=== BRANO SCELTO ===
####################

Melàt: ciclopi o uomini?

La Val Qualido è la seconda delle quattro valli laterali che confluiscono nella Val di Mello scendendo dallo spartiacque alpino e, a differenza delle altre, essa mostra il suo volto più grandioso ed imponente nella parte inferiore. Infatti, oltre i 2000 metri di quota non si aprono maestosi anfiteatri di grandi vette che si possono ammirare nelle vicine valli del Ferro, di Zocca e Torrone, ma si presenta solo un ristretto circo di creste granitiche piuttosto anonime.
Tutto il bello ed il meraviglioso della Val Qualido è concentrato dunque nello strettissimo vallone che ne forma la prima parte e che piomba ripidissimo e rettilineo sulla Val di Mello. La destra orografica di questa forra è delimitata da una delle più impressionanti muraglie rocciose delle Alpi, la parete del Qualido che termina in cima con una sorta di monolito giallastro noto come il Martello del Qualido.

####################

=== OBIETTIVO DICHIARATO A ===
Nell'elenco, parti dalla riga che contiene "This screenshot has width=2560, height=1376." e fermati dopo quella che contiene "coord(356,428)". Riscrivi queste righe sostituendo "latitude" con "longitude" e lascia invariato tutto il resto.
=== OBIETTIVO DICHIARATO B ===
Prolunga il brano sulla Val Qualido a partire dalla sua ultima frase.
Il brano e l'elenco non hanno alcun legame tra loro.

=== ELENCO DELL'ESERCIZIO ===
####################

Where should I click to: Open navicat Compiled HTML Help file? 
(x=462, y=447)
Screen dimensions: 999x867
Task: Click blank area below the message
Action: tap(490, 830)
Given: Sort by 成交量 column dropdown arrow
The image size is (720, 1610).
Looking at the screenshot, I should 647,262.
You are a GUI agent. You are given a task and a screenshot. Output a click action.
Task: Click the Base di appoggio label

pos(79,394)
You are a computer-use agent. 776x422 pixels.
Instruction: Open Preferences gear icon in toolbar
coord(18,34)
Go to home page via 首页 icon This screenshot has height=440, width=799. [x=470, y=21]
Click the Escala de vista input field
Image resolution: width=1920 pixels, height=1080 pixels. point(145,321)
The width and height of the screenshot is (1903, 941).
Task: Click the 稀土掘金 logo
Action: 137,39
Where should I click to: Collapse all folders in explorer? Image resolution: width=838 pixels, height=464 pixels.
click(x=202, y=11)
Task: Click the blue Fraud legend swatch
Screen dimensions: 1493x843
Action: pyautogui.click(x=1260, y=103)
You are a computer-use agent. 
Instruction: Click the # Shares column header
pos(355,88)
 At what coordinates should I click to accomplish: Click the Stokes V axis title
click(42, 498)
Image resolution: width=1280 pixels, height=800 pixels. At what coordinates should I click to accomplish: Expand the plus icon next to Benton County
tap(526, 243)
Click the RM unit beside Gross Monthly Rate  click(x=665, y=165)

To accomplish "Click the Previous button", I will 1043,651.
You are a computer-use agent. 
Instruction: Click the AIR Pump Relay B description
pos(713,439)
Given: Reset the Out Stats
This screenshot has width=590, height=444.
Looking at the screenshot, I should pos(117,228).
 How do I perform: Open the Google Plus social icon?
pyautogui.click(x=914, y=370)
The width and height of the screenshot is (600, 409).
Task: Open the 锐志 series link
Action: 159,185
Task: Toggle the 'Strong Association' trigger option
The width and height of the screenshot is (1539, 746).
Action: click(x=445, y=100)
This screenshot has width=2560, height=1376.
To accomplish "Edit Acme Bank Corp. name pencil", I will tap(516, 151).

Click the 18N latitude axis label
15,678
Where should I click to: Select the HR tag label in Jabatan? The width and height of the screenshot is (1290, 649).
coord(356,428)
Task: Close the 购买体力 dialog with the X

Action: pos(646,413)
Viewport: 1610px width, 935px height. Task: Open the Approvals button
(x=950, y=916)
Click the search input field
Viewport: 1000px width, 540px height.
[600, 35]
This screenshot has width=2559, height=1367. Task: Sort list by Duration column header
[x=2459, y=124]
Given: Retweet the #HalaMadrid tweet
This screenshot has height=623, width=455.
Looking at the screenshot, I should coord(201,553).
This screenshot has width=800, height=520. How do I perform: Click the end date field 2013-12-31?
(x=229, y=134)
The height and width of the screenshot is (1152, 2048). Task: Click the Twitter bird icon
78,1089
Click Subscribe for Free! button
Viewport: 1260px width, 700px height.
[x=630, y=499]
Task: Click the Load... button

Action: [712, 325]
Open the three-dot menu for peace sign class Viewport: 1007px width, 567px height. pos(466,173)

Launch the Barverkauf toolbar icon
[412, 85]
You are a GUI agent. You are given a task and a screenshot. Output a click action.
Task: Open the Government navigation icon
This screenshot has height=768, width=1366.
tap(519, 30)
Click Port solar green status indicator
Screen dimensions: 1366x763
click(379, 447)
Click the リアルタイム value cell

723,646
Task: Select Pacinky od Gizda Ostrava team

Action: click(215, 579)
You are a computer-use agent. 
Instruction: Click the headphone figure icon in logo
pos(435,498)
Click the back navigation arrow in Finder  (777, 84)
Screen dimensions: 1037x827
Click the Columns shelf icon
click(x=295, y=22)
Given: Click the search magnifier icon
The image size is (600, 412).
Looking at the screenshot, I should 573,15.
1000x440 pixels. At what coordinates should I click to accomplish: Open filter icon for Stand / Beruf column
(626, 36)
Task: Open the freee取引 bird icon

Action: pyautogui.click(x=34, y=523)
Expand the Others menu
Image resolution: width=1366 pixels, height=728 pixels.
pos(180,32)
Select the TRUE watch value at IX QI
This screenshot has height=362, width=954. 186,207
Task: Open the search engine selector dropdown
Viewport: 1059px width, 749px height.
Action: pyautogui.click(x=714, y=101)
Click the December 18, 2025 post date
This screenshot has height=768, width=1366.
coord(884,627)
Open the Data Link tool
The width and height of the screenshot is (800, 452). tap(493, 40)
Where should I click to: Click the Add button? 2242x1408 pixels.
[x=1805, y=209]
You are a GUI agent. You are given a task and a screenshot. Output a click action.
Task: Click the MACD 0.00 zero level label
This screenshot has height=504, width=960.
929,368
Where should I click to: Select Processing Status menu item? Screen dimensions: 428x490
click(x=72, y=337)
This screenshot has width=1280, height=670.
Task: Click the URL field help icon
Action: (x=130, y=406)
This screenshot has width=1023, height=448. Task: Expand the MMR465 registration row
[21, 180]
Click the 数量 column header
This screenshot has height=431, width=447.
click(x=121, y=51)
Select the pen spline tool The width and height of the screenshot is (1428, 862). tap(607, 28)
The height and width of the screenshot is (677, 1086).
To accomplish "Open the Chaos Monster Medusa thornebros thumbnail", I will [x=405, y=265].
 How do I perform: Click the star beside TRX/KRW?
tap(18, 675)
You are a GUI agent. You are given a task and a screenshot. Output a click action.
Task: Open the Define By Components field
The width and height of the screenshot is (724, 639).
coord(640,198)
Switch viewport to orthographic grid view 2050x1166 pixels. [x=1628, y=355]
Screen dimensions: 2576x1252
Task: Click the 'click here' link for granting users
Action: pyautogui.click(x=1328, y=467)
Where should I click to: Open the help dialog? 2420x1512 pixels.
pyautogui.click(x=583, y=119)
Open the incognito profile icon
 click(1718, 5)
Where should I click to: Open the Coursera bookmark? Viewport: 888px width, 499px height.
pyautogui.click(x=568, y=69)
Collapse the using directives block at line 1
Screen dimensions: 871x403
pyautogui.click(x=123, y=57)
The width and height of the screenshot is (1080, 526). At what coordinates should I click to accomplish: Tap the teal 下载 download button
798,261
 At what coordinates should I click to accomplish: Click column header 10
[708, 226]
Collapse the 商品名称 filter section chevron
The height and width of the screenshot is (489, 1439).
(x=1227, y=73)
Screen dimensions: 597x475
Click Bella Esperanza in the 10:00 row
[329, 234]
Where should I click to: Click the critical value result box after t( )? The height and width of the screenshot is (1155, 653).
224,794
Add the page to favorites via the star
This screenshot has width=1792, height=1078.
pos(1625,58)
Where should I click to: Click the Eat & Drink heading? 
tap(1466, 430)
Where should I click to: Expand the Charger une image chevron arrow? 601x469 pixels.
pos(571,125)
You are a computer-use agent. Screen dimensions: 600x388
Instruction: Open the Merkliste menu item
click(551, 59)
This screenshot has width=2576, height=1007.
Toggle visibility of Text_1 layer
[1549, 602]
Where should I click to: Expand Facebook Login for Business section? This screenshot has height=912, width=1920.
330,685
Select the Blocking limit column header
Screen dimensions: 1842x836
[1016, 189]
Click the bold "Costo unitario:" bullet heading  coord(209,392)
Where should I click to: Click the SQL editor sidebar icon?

####################

=== RISPOSTA SCRITTA A ===
This screenshot has width=2560, height=1376.
To accomplish "Edit Acme Bank Corp. name pencil", I will tap(516, 151).

Click the 18N longitude axis label
15,678
Where should I click to: Select the HR tag label in Jabatan? The width and height of the screenshot is (1290, 649).
coord(356,428)

=== RISPOSTA SCRITTA B ===
Il versante opposto è formato da una notevole costiera granitica che i ghiacciai del quaternario non riuscirono a levigare; pertanto al di là del suo crinale si trova un altro stretto canalone parallelo a quello dove passa il sentiero di salita.

La stalla ovale

Meta della nostra giornata alpina è l'Alpe Qualido, minuscolo avamposto umano ricavato da ripari sotto grandi blocchi sfruttati in passato come ricoveri per uomini e animali. Grandi muri a secco chiudono le aperture e creano ambienti abbastanza confortevoli per chi doveva lavorare quassù nei mesi estivi dell'alpeggio. E qui, sotto un grande blocco piatto e ricoperto d'erba si trova uno dei più strabilianti manufatti delle Alpi: una grande stalla ovale dal pavimento selciato, dotata di scoli per i liquami, con una lunga mangiatoia che ne segue il perimetro, con le travi forate ove legare circa 50 mucche.
Alcune feritoie lasciano passare aria e luce e tutto il perimetro interno è stato rifinito con un grande muro a secco che limita spifferi d'aria. Tutto è roccia e tutto è stato ricavato dalla roccia come in una sorta di età della pietra mai passata e sopravvissuta a se stessa fino a pochi decenni or sono.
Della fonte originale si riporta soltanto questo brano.